Obama's Ivy league education became a stick to castigate him with, Rush portrayed Obama as outsider, "He went to Harvard and became an educated fool. We’re not impressed with these folks with these Eastern elite degrees.” Added to that was the really snide campaign against Obama that he was not "black enough". On election day Bill Clinton, breaking tradition that a sitting President does not wade into his party's primaries, endorsed Bobby Rush. Rush won over Obama 2:1.
Having been chastised Obama nursed his wounds and rebounded deciding to run for US Senate. Very audacious for a candidate with a very thin record and no great funds to run for a state wide office. The genius of Obama, in my opinion, is choosing to run for a state wide office. Unlike a congressional race that is defined by narrow sliver of interests and narrow demographics a state wide office run is on a wider canvas. As much as there are challenges for running a state wide campaign there are advantages too.
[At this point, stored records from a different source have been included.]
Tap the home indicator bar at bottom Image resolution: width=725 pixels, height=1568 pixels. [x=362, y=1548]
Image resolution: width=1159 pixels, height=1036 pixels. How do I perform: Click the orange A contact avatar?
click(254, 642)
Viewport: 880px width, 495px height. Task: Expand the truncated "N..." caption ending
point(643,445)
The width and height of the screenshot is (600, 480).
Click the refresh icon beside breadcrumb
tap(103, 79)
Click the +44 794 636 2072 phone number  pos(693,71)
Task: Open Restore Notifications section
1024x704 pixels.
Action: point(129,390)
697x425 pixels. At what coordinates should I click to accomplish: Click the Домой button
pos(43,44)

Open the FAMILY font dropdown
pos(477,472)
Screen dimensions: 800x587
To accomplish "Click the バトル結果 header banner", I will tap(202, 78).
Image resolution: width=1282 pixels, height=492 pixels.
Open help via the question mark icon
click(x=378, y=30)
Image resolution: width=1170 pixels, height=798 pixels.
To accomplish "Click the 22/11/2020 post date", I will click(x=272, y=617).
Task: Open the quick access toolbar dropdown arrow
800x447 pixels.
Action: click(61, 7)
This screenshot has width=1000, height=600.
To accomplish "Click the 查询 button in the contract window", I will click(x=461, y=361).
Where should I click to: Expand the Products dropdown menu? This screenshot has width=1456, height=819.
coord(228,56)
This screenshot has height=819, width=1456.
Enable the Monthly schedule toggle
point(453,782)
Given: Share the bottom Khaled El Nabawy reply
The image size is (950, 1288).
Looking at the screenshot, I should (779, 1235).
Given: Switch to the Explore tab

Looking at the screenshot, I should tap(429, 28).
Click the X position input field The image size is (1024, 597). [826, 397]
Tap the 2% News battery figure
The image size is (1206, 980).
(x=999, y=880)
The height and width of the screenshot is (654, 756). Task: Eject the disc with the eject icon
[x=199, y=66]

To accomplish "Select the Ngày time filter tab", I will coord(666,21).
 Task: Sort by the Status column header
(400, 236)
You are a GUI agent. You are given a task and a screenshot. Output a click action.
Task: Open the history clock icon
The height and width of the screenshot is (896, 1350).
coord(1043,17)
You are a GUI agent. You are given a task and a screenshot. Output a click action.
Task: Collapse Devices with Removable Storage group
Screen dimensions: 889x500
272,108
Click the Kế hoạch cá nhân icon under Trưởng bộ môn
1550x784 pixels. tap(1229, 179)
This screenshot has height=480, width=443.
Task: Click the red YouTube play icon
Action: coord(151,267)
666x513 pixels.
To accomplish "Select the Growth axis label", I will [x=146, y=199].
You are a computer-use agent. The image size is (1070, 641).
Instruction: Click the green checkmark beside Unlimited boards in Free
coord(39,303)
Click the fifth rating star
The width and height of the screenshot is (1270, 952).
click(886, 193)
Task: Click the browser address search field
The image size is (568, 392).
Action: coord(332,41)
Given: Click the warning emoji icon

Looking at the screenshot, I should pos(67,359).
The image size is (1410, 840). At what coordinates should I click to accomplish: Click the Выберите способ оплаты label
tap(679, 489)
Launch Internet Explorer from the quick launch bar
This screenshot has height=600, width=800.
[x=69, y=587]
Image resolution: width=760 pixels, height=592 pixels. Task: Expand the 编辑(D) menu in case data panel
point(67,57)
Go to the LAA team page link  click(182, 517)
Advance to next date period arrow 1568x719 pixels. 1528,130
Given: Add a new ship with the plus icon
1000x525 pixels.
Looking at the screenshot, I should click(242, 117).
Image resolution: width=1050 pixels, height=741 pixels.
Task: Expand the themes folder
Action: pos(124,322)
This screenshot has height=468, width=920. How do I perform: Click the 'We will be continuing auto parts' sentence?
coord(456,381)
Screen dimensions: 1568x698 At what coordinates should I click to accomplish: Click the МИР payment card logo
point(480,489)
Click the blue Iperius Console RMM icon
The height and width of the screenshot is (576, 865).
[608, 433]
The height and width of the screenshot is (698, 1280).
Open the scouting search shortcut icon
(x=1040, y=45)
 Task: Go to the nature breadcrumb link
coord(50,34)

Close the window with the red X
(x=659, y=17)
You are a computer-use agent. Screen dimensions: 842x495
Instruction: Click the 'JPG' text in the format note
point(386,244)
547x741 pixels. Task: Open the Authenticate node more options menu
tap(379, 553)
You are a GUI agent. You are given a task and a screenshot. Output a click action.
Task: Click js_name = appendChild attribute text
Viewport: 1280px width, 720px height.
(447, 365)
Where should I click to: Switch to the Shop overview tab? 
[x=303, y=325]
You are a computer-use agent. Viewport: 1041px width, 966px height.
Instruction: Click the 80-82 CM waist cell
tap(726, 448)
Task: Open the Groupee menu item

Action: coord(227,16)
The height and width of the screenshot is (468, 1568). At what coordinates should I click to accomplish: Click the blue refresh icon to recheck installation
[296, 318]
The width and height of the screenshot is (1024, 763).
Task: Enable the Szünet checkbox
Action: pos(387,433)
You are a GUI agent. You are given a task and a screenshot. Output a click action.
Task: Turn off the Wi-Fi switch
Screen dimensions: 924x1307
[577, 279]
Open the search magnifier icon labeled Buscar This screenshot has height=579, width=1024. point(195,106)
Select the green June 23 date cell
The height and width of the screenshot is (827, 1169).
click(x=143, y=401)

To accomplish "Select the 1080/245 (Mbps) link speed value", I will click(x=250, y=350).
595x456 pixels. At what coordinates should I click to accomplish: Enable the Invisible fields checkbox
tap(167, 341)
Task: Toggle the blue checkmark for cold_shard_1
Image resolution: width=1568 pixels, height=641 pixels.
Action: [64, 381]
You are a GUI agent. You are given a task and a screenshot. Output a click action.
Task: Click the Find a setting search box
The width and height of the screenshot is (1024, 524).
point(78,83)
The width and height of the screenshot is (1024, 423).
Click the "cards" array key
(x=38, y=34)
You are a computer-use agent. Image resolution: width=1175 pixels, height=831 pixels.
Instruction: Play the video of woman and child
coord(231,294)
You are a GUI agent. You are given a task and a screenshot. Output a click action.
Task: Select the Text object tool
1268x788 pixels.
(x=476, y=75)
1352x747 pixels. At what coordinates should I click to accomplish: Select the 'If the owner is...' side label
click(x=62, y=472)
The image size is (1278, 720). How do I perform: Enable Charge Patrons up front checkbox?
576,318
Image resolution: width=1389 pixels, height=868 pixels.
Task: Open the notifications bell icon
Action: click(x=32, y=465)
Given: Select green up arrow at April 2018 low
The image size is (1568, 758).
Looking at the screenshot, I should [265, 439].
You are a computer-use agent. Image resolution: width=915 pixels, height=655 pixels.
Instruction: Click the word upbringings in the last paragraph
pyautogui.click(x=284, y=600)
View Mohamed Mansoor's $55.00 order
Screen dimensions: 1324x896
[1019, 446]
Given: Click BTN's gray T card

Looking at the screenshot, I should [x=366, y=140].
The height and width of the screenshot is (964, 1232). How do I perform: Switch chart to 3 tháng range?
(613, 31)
In US politics congressmen usually cater (or pander) to a very narrow section of population hence more prone to be partisan or ideological. Senators need to address a wider cross section and hence 'tend' to be a little less ideological. This is Dennis Kucinich, multi-term congressman from Cincinnati will never be president. This is why Christine O'Donnel lost the senate race in Delaware.
During the presidential race, in the very early days old black leaders who consider themselves as arbiters of black politics felt slighted by Obama. Rev Jesse Jackson in a very embarassing moment, thinking the microphone was switched off, muttered "I want to cut off his ****". Obama's relationship with the black community deserves an analysis by itself.
The other point worth reflecting, in the headwinds that Obama ran into, is how political establishment always fights a new comer. While commentators and blacks were ready to see a racial coloring to Clinton campaign and later McCain campaign not many recognized that black political leadership practically treated Obama worse, in fact more overtly than white Hillary or McCain could. The lesson here is that fighting for entrenched interests cuts across color. Often times men act like men always do, race has nothing to do with it.
With lessons learned from one of the toughest backyards in politics Obama met the calling of his lifetime, running for President. Incidentally Alice Palmer endorsed Hillary in 2008.